Há 35 anos, os medicamentos eram horríveis, só davam sono, mas era o que havia e o que fui tomando nos 20 anos que se seguiram. Nesse período, vivi num isolamento do mundo, em casa dos meus pais.
Às vezes era internado 15 dias ou um mês na Casa de Saúde do Telhal e, a certa altura, tentei matar-me de novo. Fiz um montinho com todos os comprimidos que tinha em casa e tomei-os com um copo de água. Como achei que não era suficiente fui buscar meio pacote de veneno dos ratos. Coitadinha da minha mãe, chegou a casa e arrastou-me rua fora a pedir ajuda para ir ao hospital.
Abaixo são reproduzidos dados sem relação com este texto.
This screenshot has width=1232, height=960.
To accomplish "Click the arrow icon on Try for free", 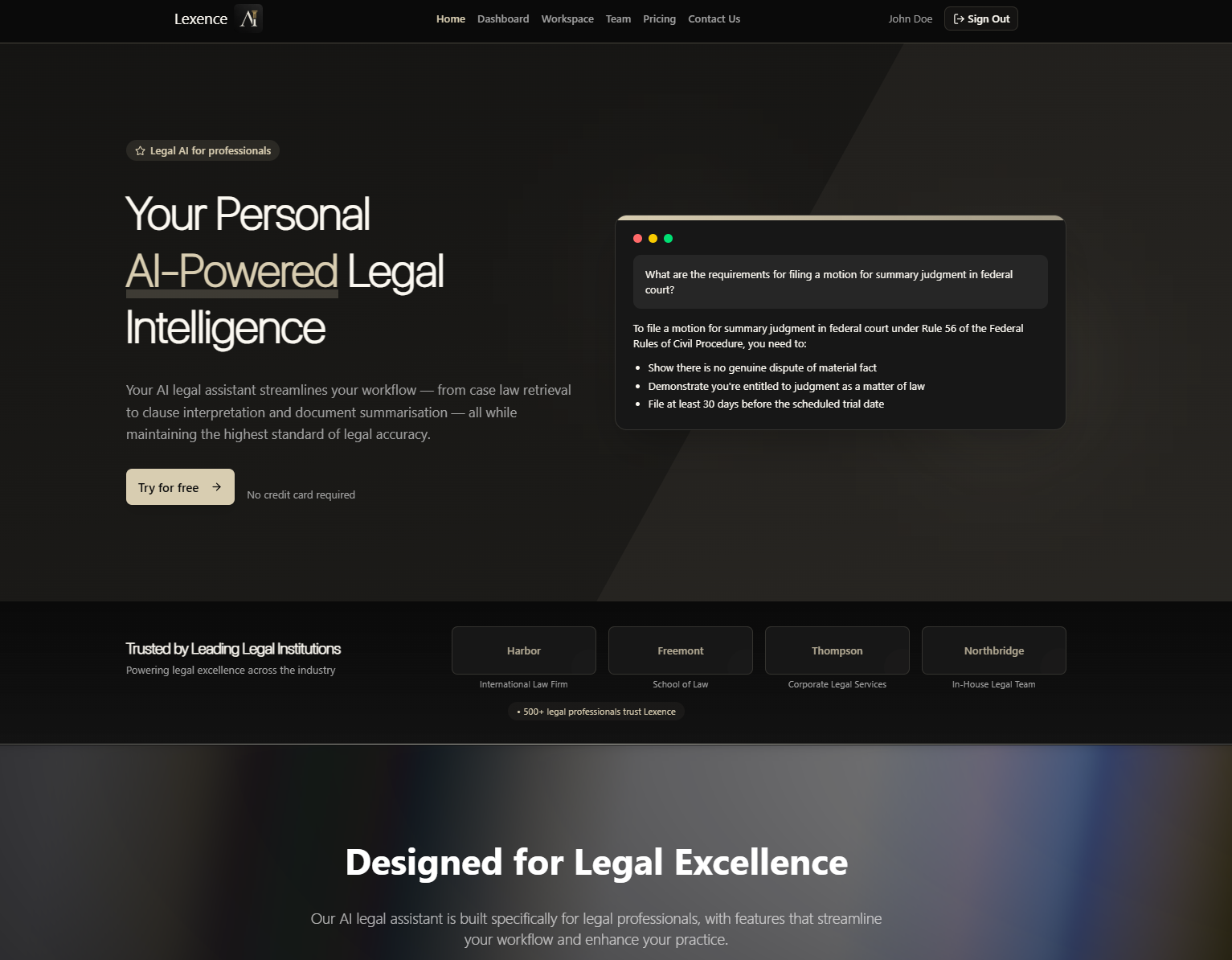I will coord(216,487).
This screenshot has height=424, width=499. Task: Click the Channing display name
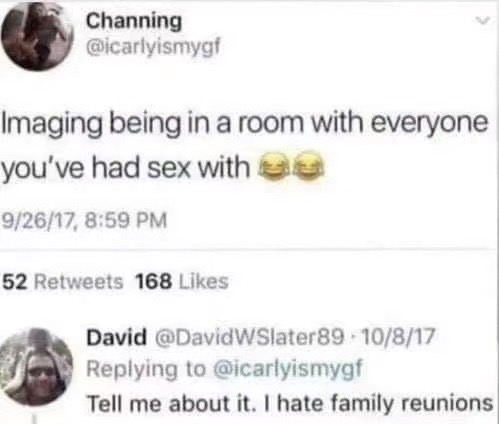point(134,22)
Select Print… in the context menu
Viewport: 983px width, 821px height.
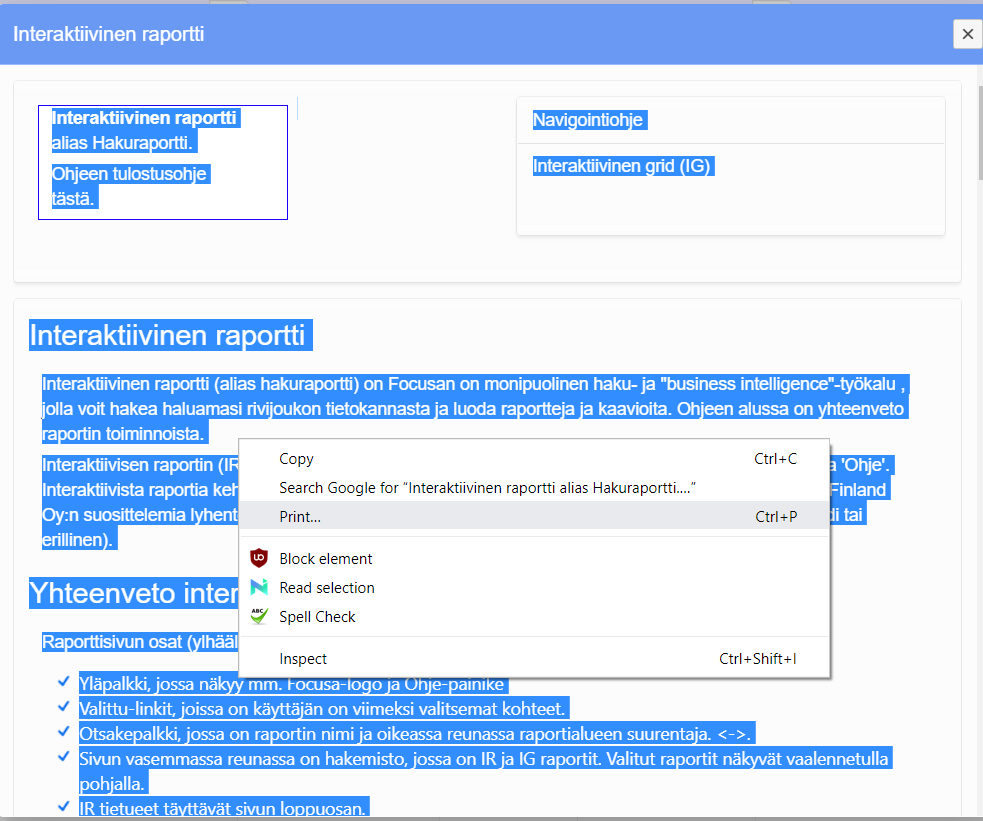pyautogui.click(x=300, y=516)
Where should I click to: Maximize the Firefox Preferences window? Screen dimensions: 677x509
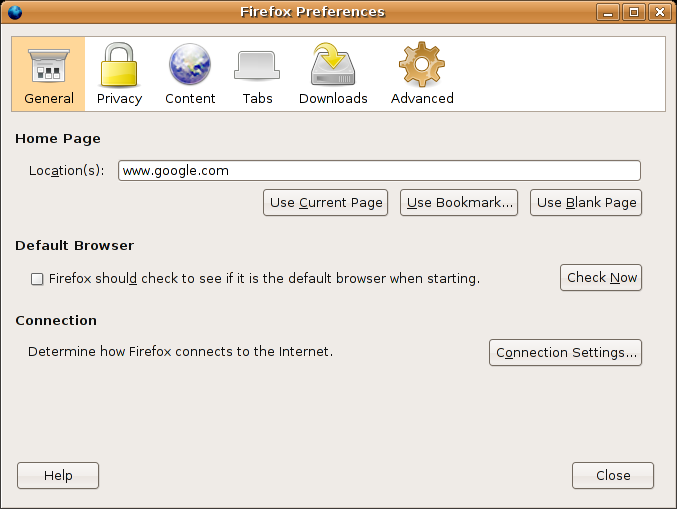[634, 12]
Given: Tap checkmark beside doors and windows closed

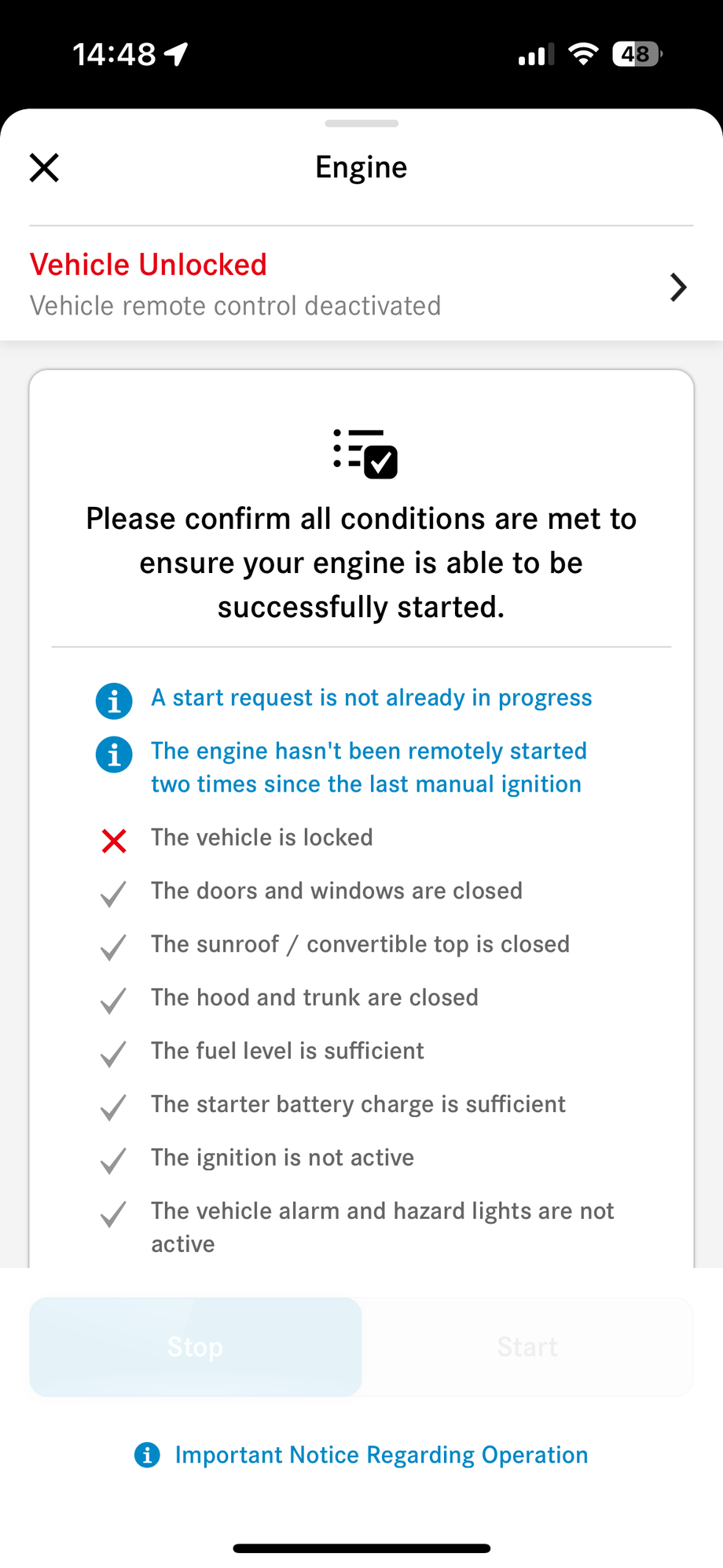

A família inteira continuava a dizer-lhe que devia internar-me definitivamente, mas ela prometeu-me sempre: “Até poder, fico contigo.” É difícil para os outros perceberem a vida da minha mãe. O que é cuidar sem ser cuidado, ter de ter força por ela e por mim.
Hoje, tomo cerca de 11 comprimidos por dia. Só de psiquiatria são nove. A minha doença está lá, só que mudou de rosto. Essa mudança não foi feita só através de medicamentos, mas com uma terapêutica que fez com que eu começasse a alterar o comportamento e a socialização, a ver o mundo como ele é, a sentir prazer em passear, ir beber um café e comprar uma peça ou outra de vestuário. Na Casa de Saúde do Telhal ensinaram-me a ser autónomo e comecei a ter prazer na vida.
Eu, que em certas alturas nem conseguia sair de casa, acabei por trabalhar cinco anos na Fundação São João de Deus com a função de ir visitar os idosos e levá-los às consultas. Na fundação fiz amigos, escrevi o livro A Vida Como Ela É e acabei por ter ajuda para encontrar o meu atual trabalho como voluntário na Operação Nariz Vermelho. Sou um sortudo. Não sei se a minha vida é diferente da dos outros. Eu falo dela sem vergonhas.